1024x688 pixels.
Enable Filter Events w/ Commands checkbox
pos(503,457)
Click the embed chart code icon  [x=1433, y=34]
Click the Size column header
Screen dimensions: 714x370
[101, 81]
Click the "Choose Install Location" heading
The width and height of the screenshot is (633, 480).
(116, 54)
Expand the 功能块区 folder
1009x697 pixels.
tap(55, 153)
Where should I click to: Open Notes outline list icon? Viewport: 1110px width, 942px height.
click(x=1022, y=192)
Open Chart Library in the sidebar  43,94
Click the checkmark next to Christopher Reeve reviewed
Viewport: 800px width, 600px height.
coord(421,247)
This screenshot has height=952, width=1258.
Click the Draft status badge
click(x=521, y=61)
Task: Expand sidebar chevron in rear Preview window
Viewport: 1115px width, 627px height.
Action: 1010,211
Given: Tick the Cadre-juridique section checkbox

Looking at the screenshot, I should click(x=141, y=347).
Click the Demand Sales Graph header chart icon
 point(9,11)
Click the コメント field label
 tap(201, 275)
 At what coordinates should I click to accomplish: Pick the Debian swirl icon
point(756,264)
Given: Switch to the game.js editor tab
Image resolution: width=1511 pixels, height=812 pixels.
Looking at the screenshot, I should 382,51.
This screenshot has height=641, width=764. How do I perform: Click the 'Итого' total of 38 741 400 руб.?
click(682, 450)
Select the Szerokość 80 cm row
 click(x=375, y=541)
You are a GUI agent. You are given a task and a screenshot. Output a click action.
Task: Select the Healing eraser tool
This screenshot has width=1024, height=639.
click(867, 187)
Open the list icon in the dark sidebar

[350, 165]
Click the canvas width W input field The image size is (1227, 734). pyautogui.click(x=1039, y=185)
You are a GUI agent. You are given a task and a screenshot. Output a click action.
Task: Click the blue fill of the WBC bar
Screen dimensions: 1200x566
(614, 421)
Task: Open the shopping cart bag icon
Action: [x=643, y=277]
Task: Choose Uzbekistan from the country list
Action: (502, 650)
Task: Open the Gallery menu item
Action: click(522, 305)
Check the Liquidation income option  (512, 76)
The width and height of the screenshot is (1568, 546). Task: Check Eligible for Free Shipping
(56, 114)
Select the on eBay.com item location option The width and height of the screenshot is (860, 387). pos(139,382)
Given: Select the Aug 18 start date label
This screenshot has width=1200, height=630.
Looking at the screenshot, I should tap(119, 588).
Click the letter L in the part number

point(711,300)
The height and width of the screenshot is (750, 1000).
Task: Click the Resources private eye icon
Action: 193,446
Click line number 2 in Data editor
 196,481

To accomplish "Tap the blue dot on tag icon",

--- What is needed ---
Beginning with the line that contains "Click the canvas", each line of the records above through the last one must be printed word for word.

--- Response area ---
Click the canvas width W input field The image size is (1227, 734). pyautogui.click(x=1039, y=185)
You are a GUI agent. You are given a task and a screenshot. Output a click action.
Task: Click the blue fill of the WBC bar
Screen dimensions: 1200x566
(614, 421)
Task: Open the shopping cart bag icon
Action: [x=643, y=277]
Task: Choose Uzbekistan from the country list
Action: (502, 650)
Task: Open the Gallery menu item
Action: click(522, 305)
Check the Liquidation income option  (512, 76)
The width and height of the screenshot is (1568, 546). Task: Check Eligible for Free Shipping
(56, 114)
Select the on eBay.com item location option The width and height of the screenshot is (860, 387). pos(139,382)
Given: Select the Aug 18 start date label
This screenshot has width=1200, height=630.
Looking at the screenshot, I should tap(119, 588).
Click the letter L in the part number

point(711,300)
The height and width of the screenshot is (750, 1000).
Task: Click the Resources private eye icon
Action: 193,446
Click line number 2 in Data editor
 196,481

To accomplish "Tap the blue dot on tag icon",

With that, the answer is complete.